Два наводнения случились в десятом году, одно – в пятнадцатом… Это – большие, когда Нева поднималась под два метра, малые же кто считал? Привыкли.
В ноябре двадцать первого, после девятидневного шторма, срывавшего кровли, море полностью покрыло острова. Так Петр – вот же лихач! – выехал на буере из Зимнего дворца на Адмиралтейский луг и принялся куролесить, демонстрируя ловкость владения парусом! В награду за смелость цверги еще один потоп организовали, точнехонько через пять дней.
Два раза штурмовало море город в двадцать третьем, а в двадцать четвертом, выходит, цверги все же добились своего…
В тот день, первого ноября, и воды-то особо высокой не нагнало – два метра с лишком, но шторм – жесточайший. Флотилию Петра, возвращавшегося домой, истрепало до печенок. Сам государь, спасая моряков с гибнущего судна, провел несколько часов в ледяной воде, потом всю ночь на корабле, потому что пришвартоваться не удавалось. На берег сошел больным, так не оправился.
Не врет Дека? Сами Петра породили, сами и уничтожили? Цверги… Темные духи болот и топей, питающиеся смрадом испарений и ненавистью к людям…
* * *
Война цвергов и альдогов, вечная как жизнь, не прекратилась и по сей день. Свет борется с тьмой, утро с ночью, добро со злом. Цверги с альдогами, потому что одни – тьма и печаль, вторые – свет и радость. Одни ненавидят город как злейшего врага, отобравшего море и лишившего родины, вторые – оберегают и защищают как родной дом.
Прописные истины. Забытые, сегодня практически непознаваемые, но – существующие! Не утратившие ни силы, ни действенности.
Утро наступит, веришь ты в него или нет. Равно как и ночь. Не тобой определено, не для обсуждения создано. Данность. Правда, знание о цвергах и альдогах в ней тоже из той самой странной памяти, которая то ли своя, то ли чужая – не разберешь. Хочешь – принимай, хочешь – майся сомнением.
Конечно, теперь все очень изменилось. И мир. И Дека.

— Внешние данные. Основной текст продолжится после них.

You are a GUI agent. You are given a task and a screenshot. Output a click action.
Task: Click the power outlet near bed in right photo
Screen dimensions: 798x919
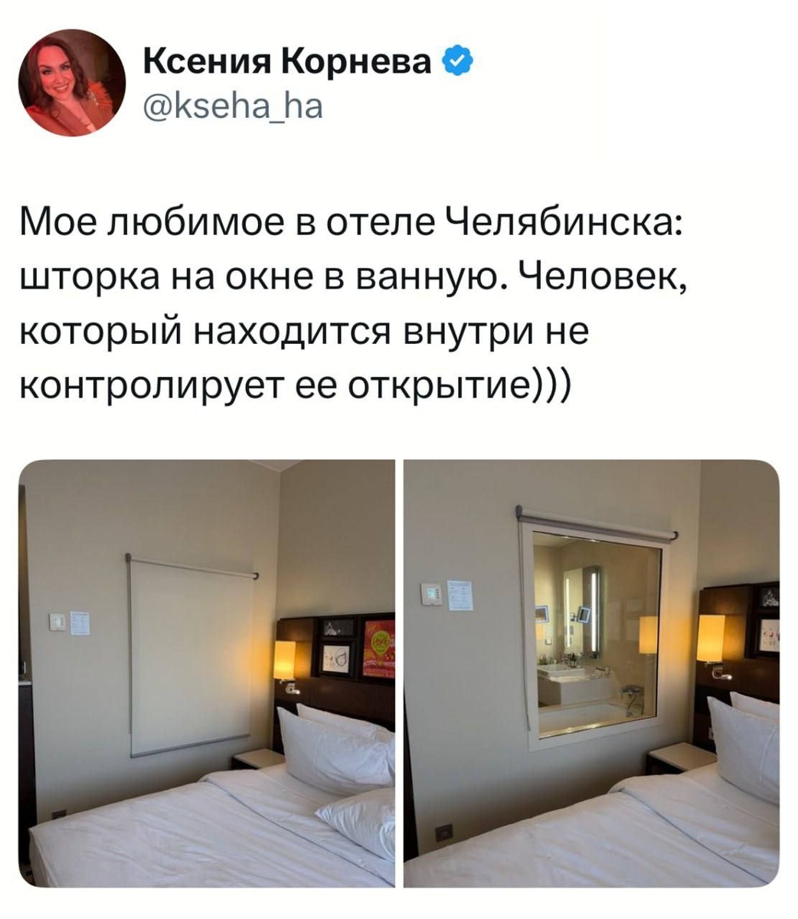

Злобный жестокий карлик в конце концов просто устал от бесконечно длинной жизни, пузырящейся ненавистью, как перебродившим квасом. Как и когда он превратился из духа в карлика, она не знала, равно как и сколько прожил под землей, во тьме, сырости и холоде. Сам Дека на этот счет молчал, спросить не у кого. Если где и знают, то разве – в Асгарде, но туда путь заказан – ни разрешения, ни сил.
* * *
Она подобрала его морозной зимой, теперь и неясно, в котором году. Давно. Обессилевший и больной, он вышел на свет, чтобы умереть. Известно, какой конец у цверга – лучик солнца как смертельный укол, и вместо живого существа – холодный камень.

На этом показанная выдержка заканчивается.